R.L. Barth takes as the epigraph to his new chapbook, Ghost Story (Scienter Press, Louisville, Ky., 2024), a passage from Dr. Johnson’s Idler essay for September 2, 1758:
“I suppose
every man is shocked when he hears how frequently soldiers are wishing for war.
The wish is not always sincere . . . but those who desire it most are neither
prompted by malevolence nor patriotism; they neither pant for laurels, nor
delight in blood; but long to be delivered from the tyranny of idleness, and
restored to the dignity of active beings.”
Johnson
casts many of his periodical essays in the form of letters from fictional
speakers; in this case, a former soldier with the unlikely name of “Dick
Linger.” Johnson never served in the military but his understanding of human
psychology, especially the psychology of young men, is discerning.
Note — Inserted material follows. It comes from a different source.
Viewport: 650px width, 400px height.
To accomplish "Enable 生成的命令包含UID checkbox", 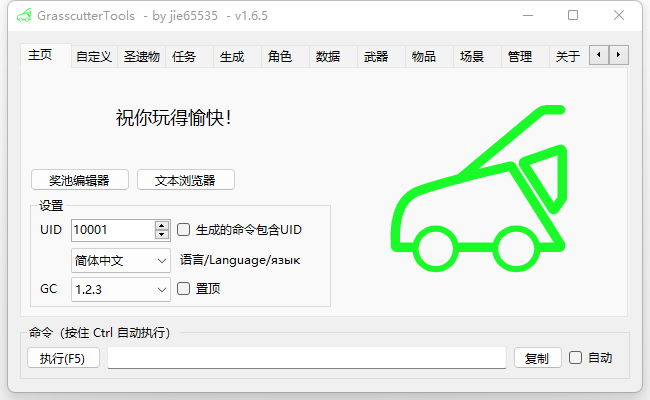I will (x=184, y=230).
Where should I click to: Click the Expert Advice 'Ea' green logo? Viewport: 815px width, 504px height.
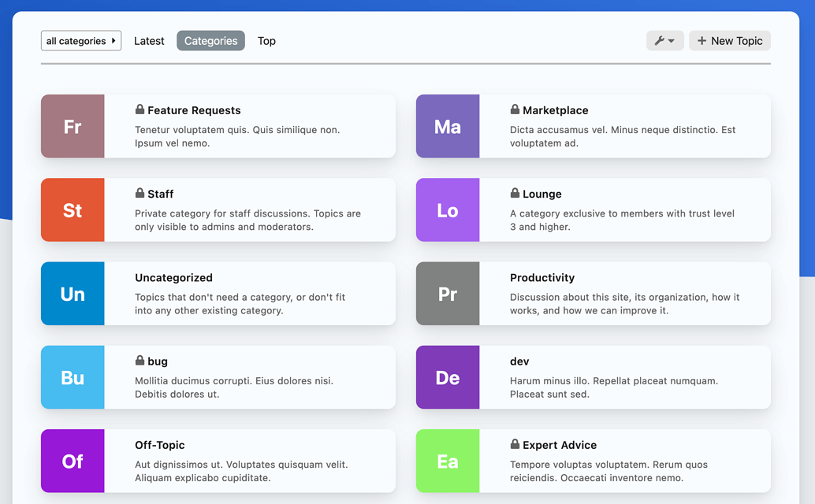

Here is his
subsequent paragraph in the Idler:
“I never
imagined myself to have more courage than other men, yet was often
involuntarily wishing for a war, but of a war, at that time, I had no prospect;
and being enabled, by the death of an uncle, to live without my pay, I quitted
the army, and resolved to regulate my own motions.”
As a young Marine
in 1968, Bob Barth was granted his war in Vietnam. Young men have evolved to be
edgy, restless, easily bored, ever ready for “action” of almost any sort. War,
I’m told, often amounts to days of tedium interrupted by moments of adrenalin-fueled
horror. Here, from Barth’s new collection, is “On Patrol”:
“‘Wedding
Ring, Wedding Ring, you’re socked in solid.
Choppers may
fly tomorrow. Hang in. Over
“So, a sixth
day of monsoons, hacking bush.
Up at first
light, unzipping sleeping bags,
“Smelling
ammonia’s reek and shivering,
Gurgling
soggy cigarettes and fussing
“Over our
last long rations, chicken and rice
Mixed with
filth-skimmed water, while we think
“Here’s our
war now: the monsoons, boredom, stench.
Where are
the images the networks fix
“On TV
screens? Seen jungle rot and leeches?
‘Roger that; bet on it. Hanging in. Out.’”
Barth often
honors the great poets of the past who write of war – Homer, Owen, Blunden,
Sassoon. In Ghost Story he includes “An Old Story,” adapted from a poem by the
Greek Archilochos (c. 680 B.C.-c. 645 B.C.):
“He pitched
his rifle, ran. What if a Cong
Struts with
it through the paddies of Phan Dong,
Or locks and
loads it? Small arms fire was dense,
And simply
breathing seemed like common sense.
Besides, he
knows the armorer; and he
Will issue a
new one, well-oiled, rust-free.”
Guy
Davenport published his translation of the original Greek poem in Carmina Archilochi: The Fragments of
Archilochos (University of California Press, 1964):
“Some Saian
mountaineer
Struts today
with my shield.
I threw it
down by a bush and ran
When the
fighting got hot.
Life seemed
somehow more precious.
It was a
beautiful shield.
I know where
I can buy another
Exactly like
it, just as round.”
[You can find Davenport's Archilochos translations in 7 Greeks (New Directions, 1995).]